Первый сеанс начинается в пять часов. Мы появляемся в кинотеатре пять минут шестого, когда все уже зашли в зал. Сара знакома с пани Когутовой, та берет деньги и протягивает, не глядя на нас, два билета. Мы заходим в уже темный зал и садимся в последнем ряду, около выхода.

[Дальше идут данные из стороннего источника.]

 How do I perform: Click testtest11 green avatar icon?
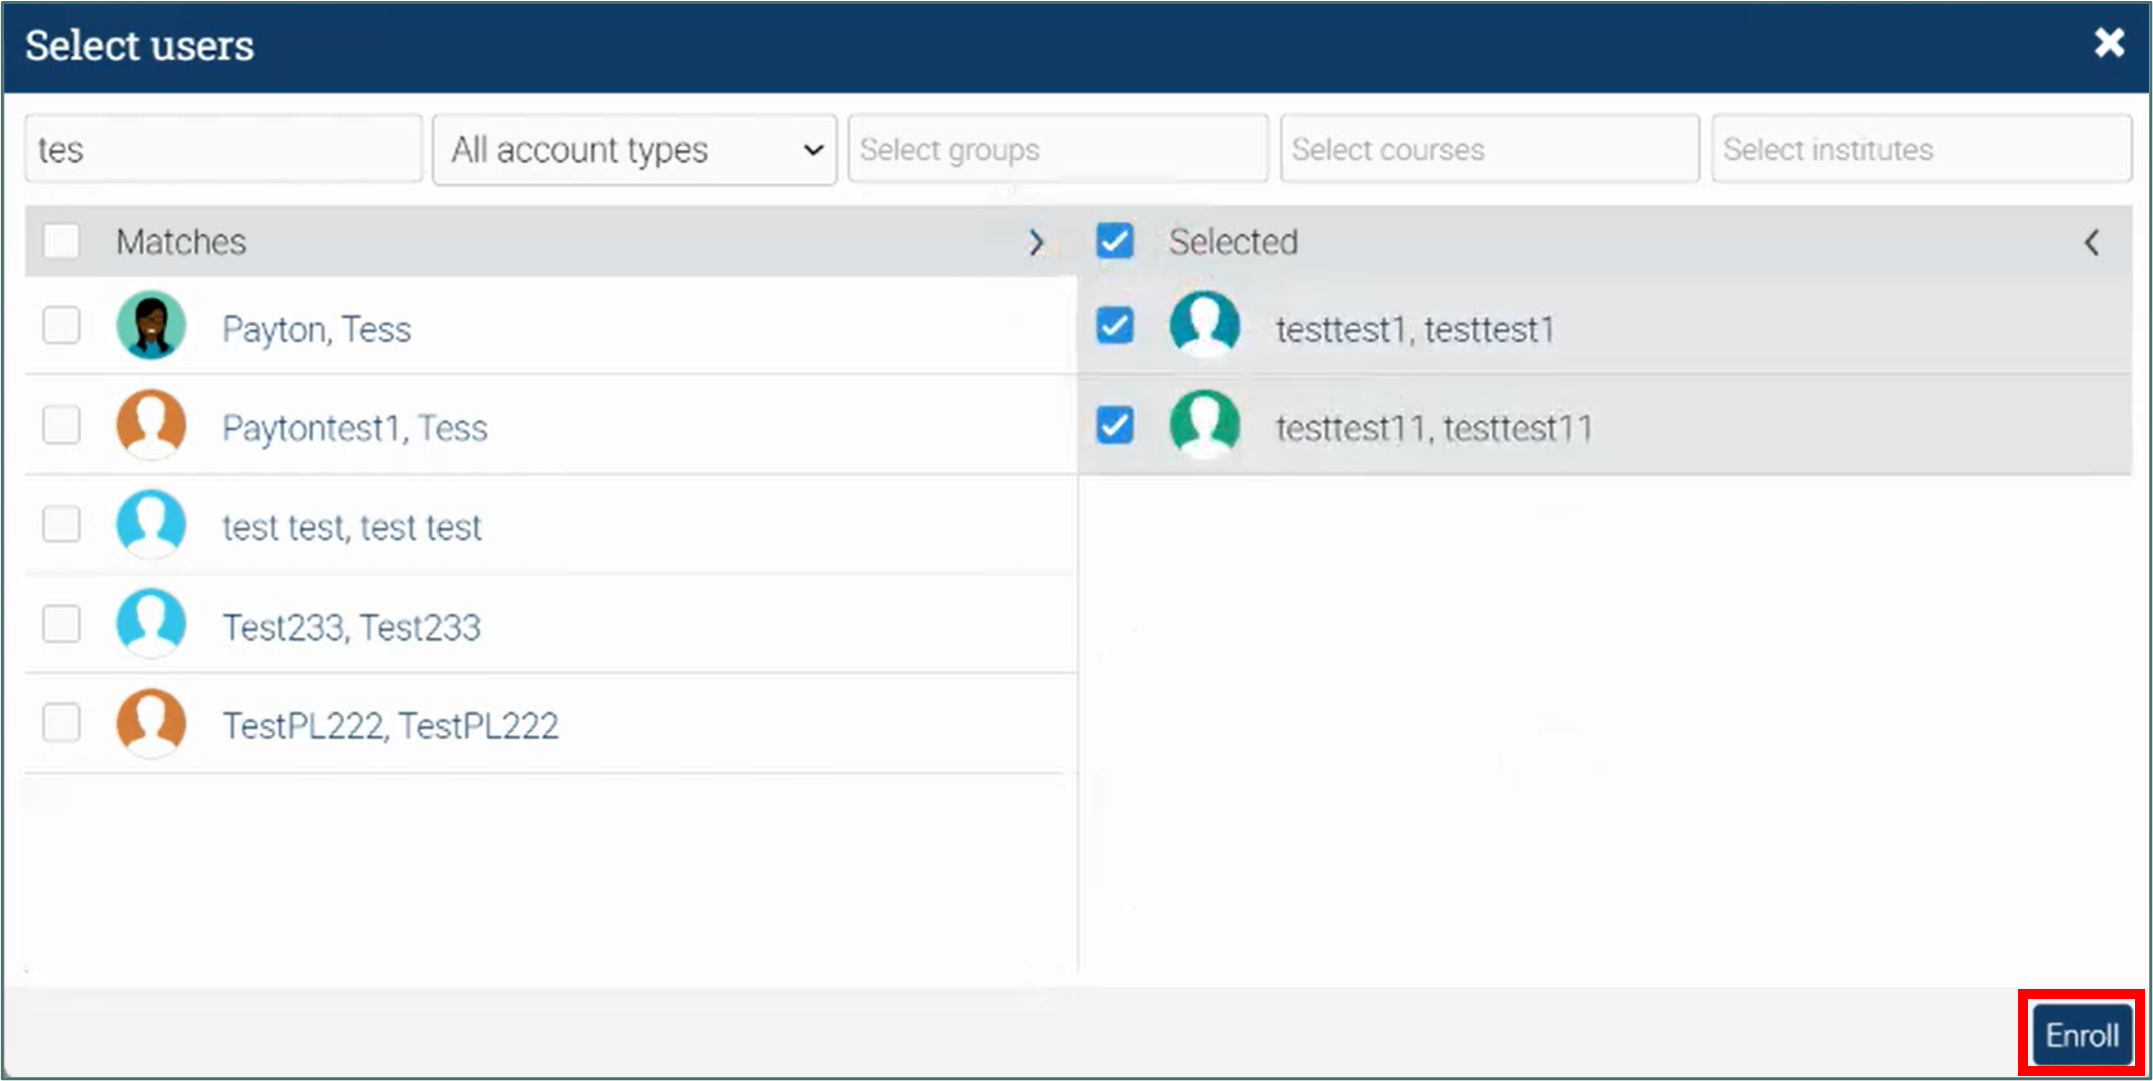point(1204,425)
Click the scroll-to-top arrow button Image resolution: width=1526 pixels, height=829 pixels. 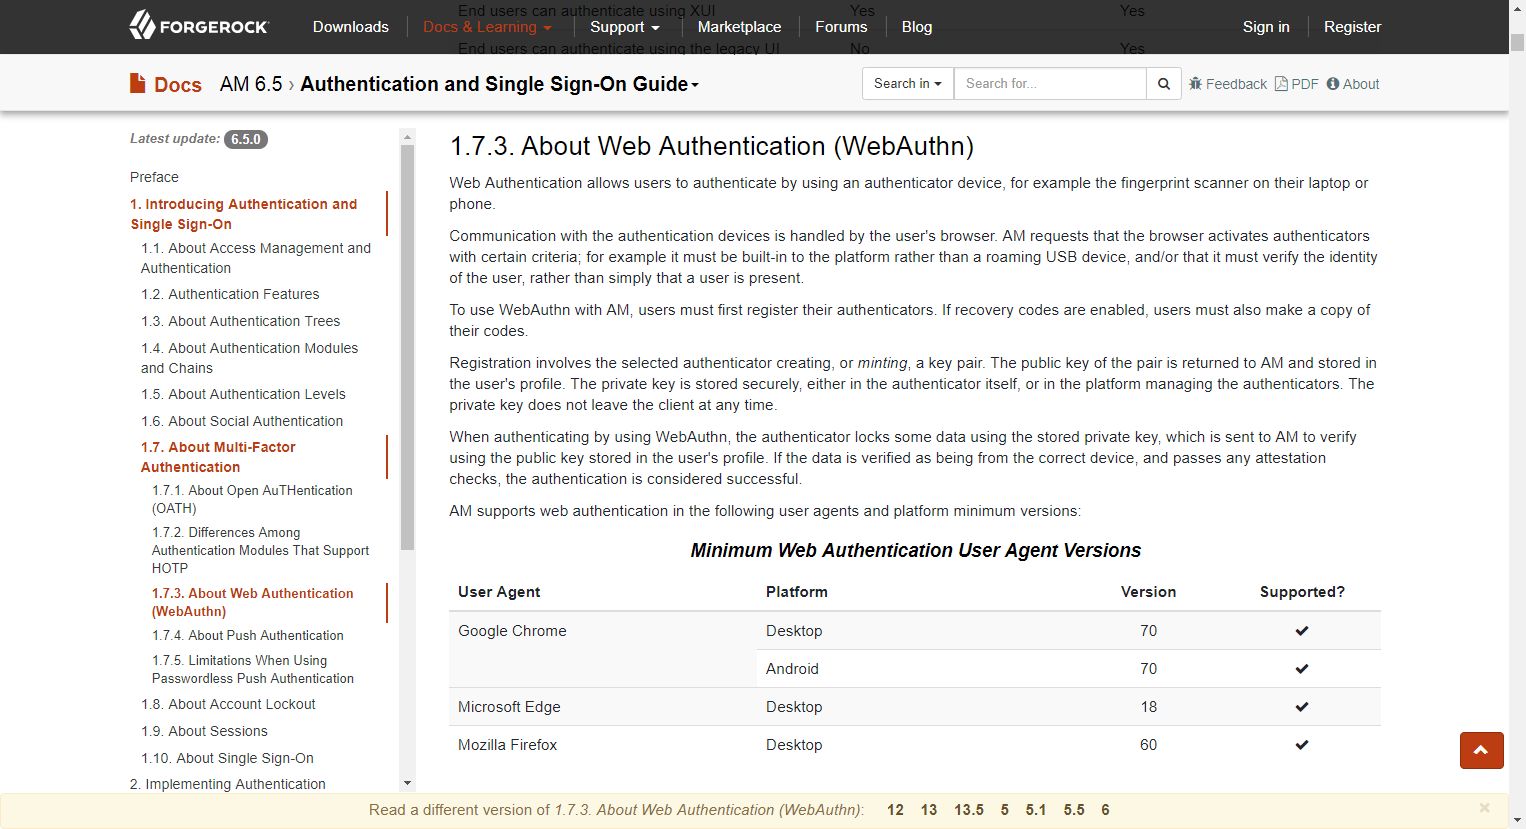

Фильм называется «Бель-Ами», он только что начался. Это немецкий фильм, теперь показывают только немецкие фильмы с польскими субтитрами. Это сентиментальная комедия, начало века, элегантно одетые, беззаботные люди, балы, роскошные дома, песни – и любовь, любовь. У них нет проблем, разве что небольшое взаимонепонимание и путаница, ничто им не угрожает, все кончается замечательно – и Сара плачет. Она хватает меня за руку и уводит еще до того, как зажегся свет в зале. Я понимаю, что мы должны уйти так, чтобы нас никто не видел, и не сопротивляюсь, хотя мне очень хочется досмотреть последние сцены. Мы уходим раньше других и торопимся домой, уже темно, скоро начнется комендантский час для евреев.